Preparation & Packing

Guidelines – What To Eat Before the Detox, Cleansing, Fasting Program

  1. Check with your doctor.
  2. Don’t fast breakfast if you have a full day ahead of driving, because you might need the energy.
  3. Watch what you eat before the fast. Don’t stuff yourself right before thinking it’s your last meal.   Before the fast, start limiting what you eat to prep yourself. This tells your body that the amount of food you intake is becoming less and less. If you don’t prep yourself when you fast, the fast may be a little harder, but some clients choose not to limit their diet prior to the detox program.

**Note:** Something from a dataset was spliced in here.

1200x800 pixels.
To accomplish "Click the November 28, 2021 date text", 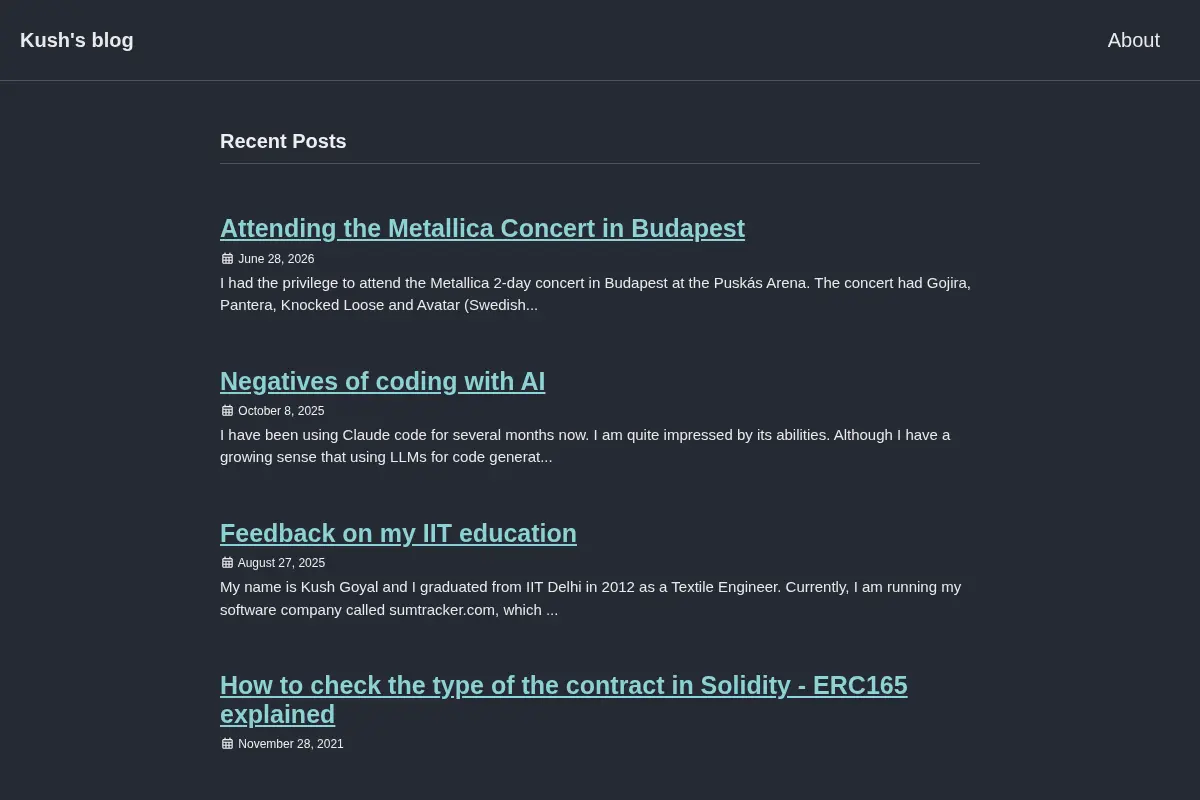I will [290, 744].
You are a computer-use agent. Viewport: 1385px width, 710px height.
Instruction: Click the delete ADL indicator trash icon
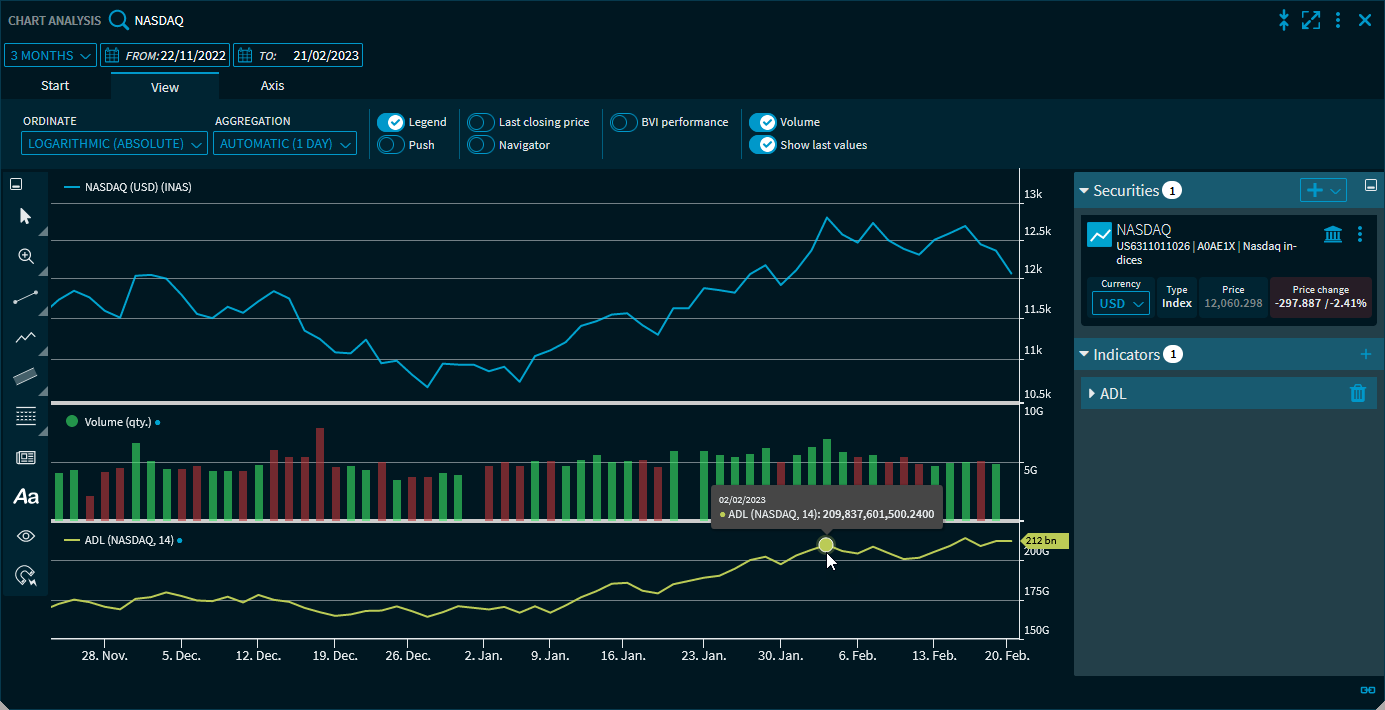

Try to eat SLOW-DIGESTING FOODS including FIBER-CONTAINING FOODS rather than FAST- DIGESTING foods. Slow digesting foods last up to 8 hours, while fast-digesting foods last for only 3 to 4 hours.

 Foods to Eat  

  •  Slow-digesting foods are foods that contain grains and seeds like barley,  wheat, oats, millet, pinto beans, black eyed peas, lentils, whole meal flour, unpolished rice, etc. (called complex carbohydrates).
  • Fiber-containing foods are bran-containing foods, whole wheat, grains and seeds, vegetables like green beans, peas, spinach, fruit with skin – apples, apricots, bananas, blackberries, blueberries, cantaloupe, cherries, cranberries, grapefruit, grape, melon, kiwi, lemons, limes, nectarines, pears, rasberries strawberries, tangerine watermelon, dried fruit especially dried apricots, figs and prunes, almonds, etc. (Balance fruit intake vs. vegetable intake.  Too much fruit juice can spike your blood sugar levels.)

 Foods to Avoid

  • Fast-burning foods are foods that contain sugar, white flour, etc. (called refined carbohydrates).
  • The foods eaten should be well-balanced, containing foods from each food group, i.e. fruits, vegetables, meat/chicken/fish, bread/cereals and dairy products. Fried foods are unhealthy and should be avoided. They cause indigestion, heart-burn, and weight problems. 

AVOID 

  •  Fried Foods
  •  Highly processed foods with sugar and white flour

 EAT

  • Complex carbohydrates during the meal  so that the food lasts longer making you less hungry. 
  • Dates are excellent source of sugar, fiber, carbohydrates, potassium and magnesium.
  • Almonds are rich in protein and fiber with less fat.
  • Bananas are a good source of potassium, magnesium and carbohydrates

DRINK

  •  As much water, herbal decaffeinated teas or natural fruit or vegetable juices.  (Try to limit caffeine and any soft drinks.)